Na minha cabeça um turbilhão de coisas se passava. Sentia-me sujo, tinha nojo do que estava fazendo. Aquela mulher me violava, me descaracterizava. Quanto mais me tocava menos “eu” eu sentia em mim.  Aquela sombra no canto do quarto se tornou monstruosa. A voz do capitão soava como o coro de demônios, me tentando, me azarando. Podia ver o deleite em seus olhos. Ele, como uma ave carniceira, sentia prazer mórbido em me ver agonizando na cama. Mix de raiva, nojo, e tesão.
Transei com aquela total estranha por aproximadamente uma hora. A hora mais longa da minha vida, eu não sentia prazer, foi uma tortura. A humilhação dentro de mim não tinha precedente. Eu era um zero, não era ninguém.

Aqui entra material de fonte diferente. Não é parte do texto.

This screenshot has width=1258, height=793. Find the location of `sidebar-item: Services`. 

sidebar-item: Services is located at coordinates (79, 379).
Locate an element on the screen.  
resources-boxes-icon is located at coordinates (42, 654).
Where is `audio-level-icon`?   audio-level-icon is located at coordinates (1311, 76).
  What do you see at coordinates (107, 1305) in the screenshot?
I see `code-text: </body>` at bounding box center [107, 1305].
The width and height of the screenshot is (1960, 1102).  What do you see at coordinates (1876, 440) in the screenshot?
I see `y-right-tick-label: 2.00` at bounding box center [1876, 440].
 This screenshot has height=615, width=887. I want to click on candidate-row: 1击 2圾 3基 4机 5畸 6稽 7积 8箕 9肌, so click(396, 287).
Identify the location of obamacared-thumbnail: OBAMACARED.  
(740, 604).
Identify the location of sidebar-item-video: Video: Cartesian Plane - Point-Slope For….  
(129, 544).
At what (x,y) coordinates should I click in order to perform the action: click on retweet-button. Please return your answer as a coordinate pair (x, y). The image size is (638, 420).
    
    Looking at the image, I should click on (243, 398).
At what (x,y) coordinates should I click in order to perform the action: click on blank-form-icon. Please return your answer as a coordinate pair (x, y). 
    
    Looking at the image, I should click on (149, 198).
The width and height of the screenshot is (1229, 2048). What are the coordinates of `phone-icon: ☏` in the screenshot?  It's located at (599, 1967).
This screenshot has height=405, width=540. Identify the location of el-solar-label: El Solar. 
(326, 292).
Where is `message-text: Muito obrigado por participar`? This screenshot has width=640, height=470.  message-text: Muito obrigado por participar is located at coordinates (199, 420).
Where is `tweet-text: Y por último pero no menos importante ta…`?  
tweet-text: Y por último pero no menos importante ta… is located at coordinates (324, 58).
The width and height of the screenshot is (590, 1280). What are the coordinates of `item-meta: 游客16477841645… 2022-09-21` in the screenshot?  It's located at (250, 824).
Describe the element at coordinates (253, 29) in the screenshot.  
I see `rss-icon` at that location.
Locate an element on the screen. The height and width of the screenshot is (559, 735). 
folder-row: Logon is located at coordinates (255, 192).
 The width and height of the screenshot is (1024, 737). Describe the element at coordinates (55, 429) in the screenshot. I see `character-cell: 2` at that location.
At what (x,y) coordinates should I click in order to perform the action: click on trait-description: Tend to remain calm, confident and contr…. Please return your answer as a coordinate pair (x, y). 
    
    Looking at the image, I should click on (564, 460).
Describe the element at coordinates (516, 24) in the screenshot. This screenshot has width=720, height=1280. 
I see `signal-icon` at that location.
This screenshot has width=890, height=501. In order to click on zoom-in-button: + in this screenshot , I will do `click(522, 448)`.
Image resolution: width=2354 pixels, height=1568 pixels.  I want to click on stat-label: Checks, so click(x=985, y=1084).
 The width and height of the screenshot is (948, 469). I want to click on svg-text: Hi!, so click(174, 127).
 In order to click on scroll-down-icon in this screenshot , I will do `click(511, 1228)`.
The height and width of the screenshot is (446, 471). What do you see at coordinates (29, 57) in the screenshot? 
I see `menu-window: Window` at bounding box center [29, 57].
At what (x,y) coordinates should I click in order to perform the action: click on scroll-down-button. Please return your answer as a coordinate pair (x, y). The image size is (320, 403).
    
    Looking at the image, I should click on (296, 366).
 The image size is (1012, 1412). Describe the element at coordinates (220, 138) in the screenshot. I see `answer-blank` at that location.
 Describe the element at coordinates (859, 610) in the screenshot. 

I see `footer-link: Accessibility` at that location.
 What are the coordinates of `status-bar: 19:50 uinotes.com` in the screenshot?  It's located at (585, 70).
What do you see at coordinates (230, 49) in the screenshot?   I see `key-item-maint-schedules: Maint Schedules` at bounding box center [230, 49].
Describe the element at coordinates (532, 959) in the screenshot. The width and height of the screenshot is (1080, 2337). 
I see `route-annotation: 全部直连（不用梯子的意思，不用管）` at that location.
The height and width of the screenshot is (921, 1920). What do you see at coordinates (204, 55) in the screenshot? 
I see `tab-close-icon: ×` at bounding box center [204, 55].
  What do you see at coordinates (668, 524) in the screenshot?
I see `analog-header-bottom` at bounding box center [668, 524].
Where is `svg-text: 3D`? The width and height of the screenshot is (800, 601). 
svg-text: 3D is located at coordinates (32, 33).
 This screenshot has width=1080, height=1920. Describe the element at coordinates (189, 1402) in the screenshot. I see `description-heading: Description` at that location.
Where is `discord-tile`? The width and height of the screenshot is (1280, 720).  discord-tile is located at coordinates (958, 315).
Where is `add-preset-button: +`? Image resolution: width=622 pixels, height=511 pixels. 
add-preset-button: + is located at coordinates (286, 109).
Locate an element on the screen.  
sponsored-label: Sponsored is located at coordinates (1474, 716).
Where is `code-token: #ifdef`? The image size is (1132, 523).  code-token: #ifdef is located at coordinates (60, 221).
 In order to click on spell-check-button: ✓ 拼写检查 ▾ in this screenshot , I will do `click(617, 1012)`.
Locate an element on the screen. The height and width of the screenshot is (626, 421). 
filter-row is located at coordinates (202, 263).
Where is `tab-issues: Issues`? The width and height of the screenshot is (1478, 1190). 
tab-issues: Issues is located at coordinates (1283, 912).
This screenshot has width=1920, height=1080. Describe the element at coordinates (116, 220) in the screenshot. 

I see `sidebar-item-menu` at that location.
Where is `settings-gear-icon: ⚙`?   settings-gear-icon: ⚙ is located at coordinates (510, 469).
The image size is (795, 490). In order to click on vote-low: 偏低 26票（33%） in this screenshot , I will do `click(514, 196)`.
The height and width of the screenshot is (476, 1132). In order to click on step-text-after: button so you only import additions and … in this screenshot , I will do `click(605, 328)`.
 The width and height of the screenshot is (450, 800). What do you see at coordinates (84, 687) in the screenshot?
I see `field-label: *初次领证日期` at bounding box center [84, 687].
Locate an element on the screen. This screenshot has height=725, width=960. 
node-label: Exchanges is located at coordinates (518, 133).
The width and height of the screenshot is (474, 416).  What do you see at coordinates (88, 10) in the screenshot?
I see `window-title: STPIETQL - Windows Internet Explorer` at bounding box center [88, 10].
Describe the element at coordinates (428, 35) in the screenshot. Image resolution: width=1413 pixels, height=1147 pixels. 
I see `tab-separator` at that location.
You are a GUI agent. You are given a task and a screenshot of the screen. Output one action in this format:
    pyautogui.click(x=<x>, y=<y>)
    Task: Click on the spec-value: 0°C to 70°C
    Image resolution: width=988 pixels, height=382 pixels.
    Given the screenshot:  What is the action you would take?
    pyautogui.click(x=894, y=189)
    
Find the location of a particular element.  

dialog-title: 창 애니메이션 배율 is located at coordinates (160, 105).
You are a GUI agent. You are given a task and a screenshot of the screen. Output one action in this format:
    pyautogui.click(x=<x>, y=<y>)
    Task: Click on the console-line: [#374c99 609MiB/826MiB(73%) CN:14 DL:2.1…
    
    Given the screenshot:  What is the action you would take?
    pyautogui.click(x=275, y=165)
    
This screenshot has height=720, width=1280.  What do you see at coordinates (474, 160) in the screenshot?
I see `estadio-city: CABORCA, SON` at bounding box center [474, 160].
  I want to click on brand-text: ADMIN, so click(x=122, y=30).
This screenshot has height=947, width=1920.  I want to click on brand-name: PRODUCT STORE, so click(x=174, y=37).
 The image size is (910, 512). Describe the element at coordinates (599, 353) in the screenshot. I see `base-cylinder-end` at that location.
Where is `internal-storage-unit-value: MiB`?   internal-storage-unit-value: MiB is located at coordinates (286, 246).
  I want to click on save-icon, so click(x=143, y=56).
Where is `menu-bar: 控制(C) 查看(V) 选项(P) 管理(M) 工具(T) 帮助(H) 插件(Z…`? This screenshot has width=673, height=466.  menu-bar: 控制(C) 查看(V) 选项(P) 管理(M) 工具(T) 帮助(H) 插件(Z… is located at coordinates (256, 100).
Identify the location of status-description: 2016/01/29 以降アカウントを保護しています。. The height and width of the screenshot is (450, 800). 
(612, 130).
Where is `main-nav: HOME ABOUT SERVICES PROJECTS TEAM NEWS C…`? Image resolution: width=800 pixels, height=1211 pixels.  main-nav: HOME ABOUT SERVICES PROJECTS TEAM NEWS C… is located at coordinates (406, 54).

Me anulei de uma forma que não pensava ser possível. Me omiti. Sentia algo que me fez chorar. Uma emoção pesada, asfixiante.
Impaciente por eu não gozar, o abutre ordenou que eu saísse da cama. E começou a se despir. Entendendo o que viria pela frente me dirigi ao chuveiro.
Liguei a água no mais quente possível e tentei tirar de mim aquele cheiro. Esfreguei minha pele a ponto de machucá-la. Na minha boca o gosto da promiscuidade que nunca quis. O suor e saliva de quem não representa nada para ele. Por que tinha de ser assim?
Enquanto a água caía eu ouvia os gemidos abafados do capitão. Ele despojava da sua amante em volume alto deliberadamente. Queria que eu ouvisse o que estava fazendo, como se fazia.
Fiquei encolhido num canto do banheiro até que, como um porco, meu capitão finalmente estivesse satisfeito.
Ao me deixar em casa me olhou com malícia bestial e sorriu.
Passado a noite mais desgraçada que eu já tive, fui para o batalhão colher os frutos de meu maior sacrifício. Lá, todos riam e me abraçavam. Parabenizavam-me como se eu fosse um herói de guerra. Elogiavam e brincavam sobre eu ter me tornado homem. Mas nada daquilo apagava o meu sofrimento. Cada palavra dita eu sentia meu eu se afundar dentro de mim. Era como se eu estivesse submerso e não pudesse respirar. Todo aquele ambiente estava me matando.
Dentre as perguntas de como fora minha noite, uma pessoa me chamou atenção. Um soldado foi muito enfático em como seria a mulher com quem eu transara. As perguntas eram precisas. “Ela era assim? Ela era assada?” E eu sempre confirmava.
Passado uma semana como Deus no batalhão, minha vida finalmente se acertava. Ninguém mais levantava o assunto de que eu poderia ser gay. Tudo ocorria bem. Mas o soldado insistia em suas perguntas. E assim o fez até o dia em que me cansei e perguntei o por que dessa insistência. E foi quando ele me levou até a tela do computador onde um perfil do facebook estava aberto. E era ela, e mulher da máscara de carnaval, tinha que ser. Mesma pele, cabelo, porte. Era ela.
-É ela, mas o que é que tem? – indaguei desinteressado.
-Olhe atentamente. – sugeriu o soldado.
E lá estava seu relacionamento: casada com ninguém menos que o próprio capitão. Eu não havia apenas transado com uma mulher casada. O abutre me levou para transar com sua própria esposa.
Tamanho desgosto, nojo, descrença, se apoderaram de mim depois desse fato que eu decidi que minha felicidade precisa vir sempre em primeiro lugar. Deixei a Policia Militar e me tornei um civil qualquer. Assumi minha sexualidade na família e entre amigos, e fiz todos me aceitarem como sou.
Todo mundo tem segredos, independente de cor, orientação sexual, classe social, e idade. Mas todo mundo tem o direito de se livrar destes fantasmas e de ser feliz. E foi o que eu fiz.